L. Neville Brown, a leading figure in the study of comparative law, has died.

He was born in Wolverhampton on 29 July 1923 and educated at Wolverhampton Grammar School from the age of eight, until taking up an Open Exhibition to study Classics at Pembroke College, Cambridge. Although war service as a radar mechanic in the RAF intervened, he graduated in 1948 with a double first in Classics and law.

Professor Brown trained as a solicitor and spent a year at the University of Lyon before deciding to embark on an academic career. He was appointed as a lecturer at the University of Sheffield in 1953 before moving to the University of Birmingham two years later. He was to remain there for the rest of his career, rising through the ranks to senior lecturer (1957), reader (1964) and eventually professor of comparative law (1966). He also served as dean of the law faculty from 1970 to 1974.

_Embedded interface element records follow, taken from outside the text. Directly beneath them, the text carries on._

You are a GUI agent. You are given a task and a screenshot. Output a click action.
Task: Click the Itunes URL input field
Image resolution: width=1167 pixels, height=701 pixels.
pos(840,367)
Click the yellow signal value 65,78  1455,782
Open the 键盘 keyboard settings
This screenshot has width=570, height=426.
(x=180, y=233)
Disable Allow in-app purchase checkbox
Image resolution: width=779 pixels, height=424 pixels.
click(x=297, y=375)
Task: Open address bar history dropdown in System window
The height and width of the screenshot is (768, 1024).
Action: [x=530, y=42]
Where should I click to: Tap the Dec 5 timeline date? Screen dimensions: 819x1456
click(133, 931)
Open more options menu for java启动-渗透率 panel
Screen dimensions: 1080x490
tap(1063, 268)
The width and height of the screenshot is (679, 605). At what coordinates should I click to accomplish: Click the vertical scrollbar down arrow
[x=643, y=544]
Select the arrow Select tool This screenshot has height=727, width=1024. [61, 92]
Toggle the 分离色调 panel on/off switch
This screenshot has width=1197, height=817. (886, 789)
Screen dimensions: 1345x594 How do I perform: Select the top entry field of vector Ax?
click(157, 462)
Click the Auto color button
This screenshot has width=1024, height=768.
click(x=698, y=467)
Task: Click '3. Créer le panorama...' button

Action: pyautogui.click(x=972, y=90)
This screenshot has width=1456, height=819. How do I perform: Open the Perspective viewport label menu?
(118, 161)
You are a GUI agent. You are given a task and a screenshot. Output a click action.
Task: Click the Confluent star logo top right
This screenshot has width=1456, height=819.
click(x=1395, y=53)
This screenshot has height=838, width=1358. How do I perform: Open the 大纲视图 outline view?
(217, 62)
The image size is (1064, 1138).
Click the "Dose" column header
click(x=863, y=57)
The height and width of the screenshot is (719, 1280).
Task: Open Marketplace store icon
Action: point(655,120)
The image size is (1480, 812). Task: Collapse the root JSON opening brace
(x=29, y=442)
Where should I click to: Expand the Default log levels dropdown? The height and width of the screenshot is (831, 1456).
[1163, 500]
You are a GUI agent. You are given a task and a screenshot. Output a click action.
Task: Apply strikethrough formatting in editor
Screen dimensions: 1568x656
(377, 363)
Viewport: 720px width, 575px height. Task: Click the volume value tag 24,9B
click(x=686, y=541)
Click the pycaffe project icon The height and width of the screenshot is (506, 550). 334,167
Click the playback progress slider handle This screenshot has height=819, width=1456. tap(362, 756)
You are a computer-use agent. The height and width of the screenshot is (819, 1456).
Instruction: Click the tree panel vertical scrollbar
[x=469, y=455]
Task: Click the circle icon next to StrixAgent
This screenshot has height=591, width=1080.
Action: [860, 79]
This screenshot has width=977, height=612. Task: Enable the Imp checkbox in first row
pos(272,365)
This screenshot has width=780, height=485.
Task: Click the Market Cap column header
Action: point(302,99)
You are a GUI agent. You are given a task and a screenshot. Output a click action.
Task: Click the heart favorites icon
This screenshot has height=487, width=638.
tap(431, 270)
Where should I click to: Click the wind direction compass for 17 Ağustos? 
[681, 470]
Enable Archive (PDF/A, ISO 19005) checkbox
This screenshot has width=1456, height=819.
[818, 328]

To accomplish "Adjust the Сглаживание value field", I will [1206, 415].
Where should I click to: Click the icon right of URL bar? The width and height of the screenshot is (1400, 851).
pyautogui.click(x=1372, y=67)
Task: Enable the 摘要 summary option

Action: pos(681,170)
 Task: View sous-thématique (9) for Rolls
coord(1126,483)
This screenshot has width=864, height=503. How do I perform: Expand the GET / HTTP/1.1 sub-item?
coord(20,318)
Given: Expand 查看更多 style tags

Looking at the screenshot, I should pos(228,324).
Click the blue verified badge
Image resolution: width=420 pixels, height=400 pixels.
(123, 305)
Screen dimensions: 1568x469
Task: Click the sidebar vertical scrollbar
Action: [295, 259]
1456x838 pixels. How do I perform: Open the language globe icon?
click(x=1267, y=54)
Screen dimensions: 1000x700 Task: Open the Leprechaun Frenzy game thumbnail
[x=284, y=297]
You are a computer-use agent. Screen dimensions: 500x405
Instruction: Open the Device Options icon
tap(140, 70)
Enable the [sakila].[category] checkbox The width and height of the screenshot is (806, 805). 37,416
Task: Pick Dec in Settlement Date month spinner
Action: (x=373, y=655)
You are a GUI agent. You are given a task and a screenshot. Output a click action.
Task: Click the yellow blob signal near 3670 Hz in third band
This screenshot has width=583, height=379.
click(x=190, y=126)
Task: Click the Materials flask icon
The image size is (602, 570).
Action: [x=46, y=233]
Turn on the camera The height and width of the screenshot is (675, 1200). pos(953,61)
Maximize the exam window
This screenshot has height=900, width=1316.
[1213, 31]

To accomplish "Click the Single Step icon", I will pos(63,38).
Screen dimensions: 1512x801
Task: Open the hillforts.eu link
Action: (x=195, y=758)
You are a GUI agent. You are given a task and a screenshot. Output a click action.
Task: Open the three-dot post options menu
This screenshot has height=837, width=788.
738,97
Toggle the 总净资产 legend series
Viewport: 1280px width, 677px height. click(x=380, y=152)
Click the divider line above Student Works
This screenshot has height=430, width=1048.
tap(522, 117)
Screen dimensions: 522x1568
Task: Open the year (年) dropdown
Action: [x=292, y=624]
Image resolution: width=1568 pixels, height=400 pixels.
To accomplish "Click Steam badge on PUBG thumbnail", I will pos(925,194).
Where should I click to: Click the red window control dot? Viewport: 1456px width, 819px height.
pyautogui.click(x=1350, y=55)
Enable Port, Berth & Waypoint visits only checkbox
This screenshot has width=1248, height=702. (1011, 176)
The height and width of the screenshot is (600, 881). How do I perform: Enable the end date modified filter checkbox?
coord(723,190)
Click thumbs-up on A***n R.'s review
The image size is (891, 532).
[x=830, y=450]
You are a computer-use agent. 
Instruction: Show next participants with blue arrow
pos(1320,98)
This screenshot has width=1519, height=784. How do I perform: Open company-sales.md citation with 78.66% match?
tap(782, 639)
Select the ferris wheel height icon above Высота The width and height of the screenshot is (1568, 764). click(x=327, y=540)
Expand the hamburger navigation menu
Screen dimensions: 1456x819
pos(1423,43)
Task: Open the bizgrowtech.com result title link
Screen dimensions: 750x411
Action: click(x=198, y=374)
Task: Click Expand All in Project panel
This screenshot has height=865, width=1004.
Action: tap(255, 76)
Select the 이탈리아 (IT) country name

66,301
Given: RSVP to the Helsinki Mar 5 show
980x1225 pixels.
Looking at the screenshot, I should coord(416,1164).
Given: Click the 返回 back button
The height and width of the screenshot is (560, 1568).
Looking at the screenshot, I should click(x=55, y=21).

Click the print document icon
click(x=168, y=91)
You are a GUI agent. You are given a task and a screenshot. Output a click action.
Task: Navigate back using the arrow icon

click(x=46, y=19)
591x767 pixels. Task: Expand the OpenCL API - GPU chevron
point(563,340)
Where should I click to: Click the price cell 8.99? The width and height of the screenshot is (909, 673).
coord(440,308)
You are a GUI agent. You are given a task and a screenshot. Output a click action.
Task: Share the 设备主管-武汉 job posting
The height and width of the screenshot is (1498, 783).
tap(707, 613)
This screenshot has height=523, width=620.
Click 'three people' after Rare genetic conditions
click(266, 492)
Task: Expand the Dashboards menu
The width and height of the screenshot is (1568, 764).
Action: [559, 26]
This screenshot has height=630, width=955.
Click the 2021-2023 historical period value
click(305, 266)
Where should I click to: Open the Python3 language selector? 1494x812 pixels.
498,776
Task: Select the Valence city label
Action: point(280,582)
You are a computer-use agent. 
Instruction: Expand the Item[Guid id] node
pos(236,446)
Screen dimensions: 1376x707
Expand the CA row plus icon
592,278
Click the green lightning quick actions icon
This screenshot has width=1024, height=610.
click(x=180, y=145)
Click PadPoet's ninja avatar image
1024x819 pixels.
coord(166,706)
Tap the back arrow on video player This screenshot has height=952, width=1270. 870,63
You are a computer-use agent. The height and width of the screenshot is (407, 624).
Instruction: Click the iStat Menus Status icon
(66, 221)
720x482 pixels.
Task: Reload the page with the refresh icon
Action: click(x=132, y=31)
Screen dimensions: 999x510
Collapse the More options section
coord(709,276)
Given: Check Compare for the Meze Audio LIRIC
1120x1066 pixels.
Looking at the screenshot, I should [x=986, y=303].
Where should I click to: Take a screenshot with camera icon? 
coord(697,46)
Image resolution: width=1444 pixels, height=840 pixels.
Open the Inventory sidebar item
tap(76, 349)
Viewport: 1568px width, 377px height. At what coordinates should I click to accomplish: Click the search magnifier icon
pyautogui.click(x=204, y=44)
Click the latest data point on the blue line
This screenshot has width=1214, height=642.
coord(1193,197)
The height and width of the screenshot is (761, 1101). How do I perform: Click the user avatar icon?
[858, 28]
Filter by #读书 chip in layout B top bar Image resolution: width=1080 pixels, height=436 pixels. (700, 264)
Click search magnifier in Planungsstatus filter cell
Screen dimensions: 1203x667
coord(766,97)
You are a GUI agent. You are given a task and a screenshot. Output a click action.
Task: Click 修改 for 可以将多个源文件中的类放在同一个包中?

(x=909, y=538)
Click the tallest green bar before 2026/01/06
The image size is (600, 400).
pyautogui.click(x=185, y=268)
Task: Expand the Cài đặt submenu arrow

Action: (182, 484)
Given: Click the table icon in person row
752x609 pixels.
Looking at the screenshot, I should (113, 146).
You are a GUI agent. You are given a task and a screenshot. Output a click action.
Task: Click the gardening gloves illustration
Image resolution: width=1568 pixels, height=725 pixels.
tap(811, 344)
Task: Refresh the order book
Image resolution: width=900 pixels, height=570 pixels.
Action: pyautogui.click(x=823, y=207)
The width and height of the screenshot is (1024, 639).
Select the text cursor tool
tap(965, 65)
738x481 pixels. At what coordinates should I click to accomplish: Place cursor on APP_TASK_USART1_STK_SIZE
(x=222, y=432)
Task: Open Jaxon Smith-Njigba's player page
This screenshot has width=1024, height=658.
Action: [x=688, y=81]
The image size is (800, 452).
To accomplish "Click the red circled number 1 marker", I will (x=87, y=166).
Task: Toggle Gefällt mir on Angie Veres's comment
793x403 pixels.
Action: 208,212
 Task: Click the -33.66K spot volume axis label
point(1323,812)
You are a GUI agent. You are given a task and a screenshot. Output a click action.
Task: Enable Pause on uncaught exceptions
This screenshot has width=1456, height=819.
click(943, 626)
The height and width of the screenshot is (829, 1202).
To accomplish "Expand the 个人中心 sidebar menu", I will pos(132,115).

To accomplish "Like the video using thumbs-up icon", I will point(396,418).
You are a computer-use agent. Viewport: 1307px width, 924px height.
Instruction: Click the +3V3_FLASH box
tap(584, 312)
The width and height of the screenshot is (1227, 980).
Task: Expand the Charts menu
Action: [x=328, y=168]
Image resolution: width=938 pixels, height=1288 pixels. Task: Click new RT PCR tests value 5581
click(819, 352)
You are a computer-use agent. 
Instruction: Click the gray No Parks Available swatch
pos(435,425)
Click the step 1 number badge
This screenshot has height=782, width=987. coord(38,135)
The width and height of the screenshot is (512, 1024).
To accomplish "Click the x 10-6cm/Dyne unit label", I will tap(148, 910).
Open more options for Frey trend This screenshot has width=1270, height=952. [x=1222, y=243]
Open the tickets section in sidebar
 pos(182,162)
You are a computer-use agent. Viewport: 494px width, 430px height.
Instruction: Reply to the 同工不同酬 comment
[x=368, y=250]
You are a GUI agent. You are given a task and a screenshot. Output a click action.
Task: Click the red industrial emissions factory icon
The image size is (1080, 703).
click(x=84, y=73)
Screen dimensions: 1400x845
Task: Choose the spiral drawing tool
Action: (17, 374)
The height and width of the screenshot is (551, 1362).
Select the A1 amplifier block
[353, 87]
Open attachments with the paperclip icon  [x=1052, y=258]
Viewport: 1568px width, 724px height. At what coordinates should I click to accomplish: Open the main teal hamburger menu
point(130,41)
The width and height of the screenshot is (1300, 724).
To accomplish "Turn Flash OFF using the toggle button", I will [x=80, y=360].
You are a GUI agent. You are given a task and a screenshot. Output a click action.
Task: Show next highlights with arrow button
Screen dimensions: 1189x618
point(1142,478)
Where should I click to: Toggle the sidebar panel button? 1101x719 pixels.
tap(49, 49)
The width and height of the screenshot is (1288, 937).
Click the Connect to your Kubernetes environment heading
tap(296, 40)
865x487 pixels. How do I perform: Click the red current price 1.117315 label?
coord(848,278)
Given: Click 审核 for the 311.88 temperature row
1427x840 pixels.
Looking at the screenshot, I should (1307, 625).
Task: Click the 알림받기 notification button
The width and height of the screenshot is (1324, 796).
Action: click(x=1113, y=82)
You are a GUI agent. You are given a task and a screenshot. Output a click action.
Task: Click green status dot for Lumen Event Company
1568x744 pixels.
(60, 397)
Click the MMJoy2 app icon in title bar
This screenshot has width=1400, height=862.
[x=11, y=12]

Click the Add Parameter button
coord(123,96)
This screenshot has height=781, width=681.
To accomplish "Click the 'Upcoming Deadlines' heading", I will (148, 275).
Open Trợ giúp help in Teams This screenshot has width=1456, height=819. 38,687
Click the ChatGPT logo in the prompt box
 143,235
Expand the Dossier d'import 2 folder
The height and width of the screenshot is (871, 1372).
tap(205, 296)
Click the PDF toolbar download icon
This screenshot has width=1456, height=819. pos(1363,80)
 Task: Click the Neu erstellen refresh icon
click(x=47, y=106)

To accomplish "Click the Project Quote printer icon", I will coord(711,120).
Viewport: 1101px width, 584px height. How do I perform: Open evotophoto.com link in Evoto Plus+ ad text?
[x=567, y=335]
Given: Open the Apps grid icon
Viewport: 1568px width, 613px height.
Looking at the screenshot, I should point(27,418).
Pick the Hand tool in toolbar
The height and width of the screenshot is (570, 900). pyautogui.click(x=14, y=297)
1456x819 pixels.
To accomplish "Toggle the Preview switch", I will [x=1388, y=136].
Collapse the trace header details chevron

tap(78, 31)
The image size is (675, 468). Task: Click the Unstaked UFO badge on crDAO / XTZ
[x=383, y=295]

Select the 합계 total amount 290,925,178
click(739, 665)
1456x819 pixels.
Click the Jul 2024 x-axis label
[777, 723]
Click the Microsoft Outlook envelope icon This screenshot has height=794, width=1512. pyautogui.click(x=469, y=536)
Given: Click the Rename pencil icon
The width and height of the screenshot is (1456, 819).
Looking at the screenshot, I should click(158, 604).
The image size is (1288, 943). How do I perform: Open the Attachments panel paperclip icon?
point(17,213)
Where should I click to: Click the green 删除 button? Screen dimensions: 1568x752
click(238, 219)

One of Professor Brown's major achievements was putting in place plans for an innovative four-year law degree with French, including a year at the University of Limoges. Well aware of the crucial differences between common law and civil law systems, he showed great foresight in insisting that undergraduates study European Community law - something that gave Birmingham a valuable head start when Britain acceded to the EC in 1973.

Although he later became something of a Eurosceptic, Professor Brown's deep knowledge of French and wider European law enabled him to contribute to major texts. He was part of the team that produced the second edition of Amos and Walton's Introduction to French Law (1963). And he co-authored both French Administrative Law with J.F. Garner (1967) and The Court of Justice in the European Communities with Francis Jacobs (1977).

Professor Brown was appointed an OBE for services to English law and given honorary degrees from the University of Limoges and Laval University in Quebec. His retirement was marked by a book of essays entitled Droit sans Frontieres (1990). Even more unusual, in 2006 he was appointed Commandeur dans l'Ordre des Palmes Academiques in recognition of his contribution to scholarship and to the language and culture of France.

Anthony Arnull, current head of Birmingham Law School, remembers a man "fascinated by the challenge of explaining the technicalities of one legal system to those versed in another. He managed to combine sharpness of mind with immense charm. His hinterland ranged from classical music to gardening and Wolverhampton Wanderers Football Club".

Professor Brown died on 6 November 2008 and is survived by his wife, Mary, their three sons, one daughter and nine grandchildren.